● **WHAT IS NEEDED**: Transcribe word for word the passage of the article on inflammatory bowel disease that begins with the words containing "The intestine is" and ends with "the immune system.".

● **PAGE TEXT**:
[Start of section]
Chronically stressed intestines: A new mechanism has been discovered in the development of inflammatory bowel disease
Inflammatory bowel disease, which includes Crohn’s disease and ulcerative colitis, is a lifestyle disease and on the rise. Even though the underlying cause of this condition remains unclear, scientists are one step closer to understanding its development. Researchers at the Technische Universität München (TUM) have discovered that the interaction between an immune system signaling protein and a stress protein is out of kilter.
The intestine is a fascinating organ. In adults it is around eight meters long with a surface area of 300 square meters, comparable to the floor space an apartment house. This is the result of the unique structure of the intestinal walls, the insides of which are covered with finger-like protrusions and fine hairs. These are in turn coated with a razor-thin, single-cell layer of goblet cells, the intestinal epithelium. It is this membrane that ultimately controls which nutrients are absorbed by the body. Toxins and pathogens are recognized and prevented from passing into the blood system. In their function as guardians over “good and evil”, epithelial cells form an integral part of the immune system.
[End of section]
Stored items
[Start of section]
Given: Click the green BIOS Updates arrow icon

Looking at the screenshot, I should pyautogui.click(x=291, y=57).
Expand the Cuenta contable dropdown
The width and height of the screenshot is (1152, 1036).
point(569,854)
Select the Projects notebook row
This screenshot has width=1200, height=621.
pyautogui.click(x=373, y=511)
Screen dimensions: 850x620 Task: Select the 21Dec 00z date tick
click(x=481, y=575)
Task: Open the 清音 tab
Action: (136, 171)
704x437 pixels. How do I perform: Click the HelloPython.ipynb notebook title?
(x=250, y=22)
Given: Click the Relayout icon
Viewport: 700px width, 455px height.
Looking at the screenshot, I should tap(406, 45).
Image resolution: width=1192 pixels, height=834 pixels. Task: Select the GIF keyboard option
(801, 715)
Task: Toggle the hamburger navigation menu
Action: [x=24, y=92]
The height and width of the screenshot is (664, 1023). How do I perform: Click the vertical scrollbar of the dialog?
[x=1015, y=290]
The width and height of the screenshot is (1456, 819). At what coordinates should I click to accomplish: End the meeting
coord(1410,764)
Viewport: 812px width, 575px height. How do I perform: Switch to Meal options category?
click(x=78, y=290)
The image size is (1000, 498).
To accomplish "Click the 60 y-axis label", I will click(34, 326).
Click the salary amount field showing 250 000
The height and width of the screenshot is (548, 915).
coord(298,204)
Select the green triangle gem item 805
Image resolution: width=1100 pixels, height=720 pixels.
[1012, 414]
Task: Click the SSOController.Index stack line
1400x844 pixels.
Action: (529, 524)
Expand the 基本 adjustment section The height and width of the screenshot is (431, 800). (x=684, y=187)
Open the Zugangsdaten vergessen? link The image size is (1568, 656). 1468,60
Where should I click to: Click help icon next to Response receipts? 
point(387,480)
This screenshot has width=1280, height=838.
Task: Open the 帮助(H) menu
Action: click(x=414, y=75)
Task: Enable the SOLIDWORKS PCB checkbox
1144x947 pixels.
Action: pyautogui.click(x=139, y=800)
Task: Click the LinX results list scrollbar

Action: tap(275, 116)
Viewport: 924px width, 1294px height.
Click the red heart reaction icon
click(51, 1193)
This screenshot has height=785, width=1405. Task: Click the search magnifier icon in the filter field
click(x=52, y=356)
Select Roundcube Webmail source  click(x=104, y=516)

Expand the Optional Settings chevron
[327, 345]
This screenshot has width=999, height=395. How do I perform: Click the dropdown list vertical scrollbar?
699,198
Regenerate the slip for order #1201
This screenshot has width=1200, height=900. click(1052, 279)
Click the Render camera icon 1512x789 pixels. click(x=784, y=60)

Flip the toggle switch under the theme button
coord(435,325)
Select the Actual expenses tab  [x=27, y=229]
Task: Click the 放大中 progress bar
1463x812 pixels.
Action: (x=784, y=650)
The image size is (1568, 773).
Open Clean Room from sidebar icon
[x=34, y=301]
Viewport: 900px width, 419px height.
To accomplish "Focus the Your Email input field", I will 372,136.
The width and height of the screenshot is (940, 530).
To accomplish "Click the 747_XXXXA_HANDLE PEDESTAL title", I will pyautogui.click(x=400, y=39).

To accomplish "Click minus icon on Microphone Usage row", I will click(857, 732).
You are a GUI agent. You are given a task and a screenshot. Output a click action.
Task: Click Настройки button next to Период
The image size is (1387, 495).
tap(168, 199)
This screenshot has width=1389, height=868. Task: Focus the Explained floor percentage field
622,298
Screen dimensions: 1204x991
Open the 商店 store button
[End of section]
● **OUTPUT FOR THIS EXERCISE**:
The intestine is a fascinating organ. In adults it is around eight meters long with a surface area of 300 square meters, comparable to the floor space an apartment house. This is the result of the unique structure of the intestinal walls, the insides of which are covered with finger-like protrusions and fine hairs. These are in turn coated with a razor-thin, single-cell layer of goblet cells, the intestinal epithelium. It is this membrane that ultimately controls which nutrients are absorbed by the body. Toxins and pathogens are recognized and prevented from passing into the blood system. In their function as guardians over “good and evil”, epithelial cells form an integral part of the immune system.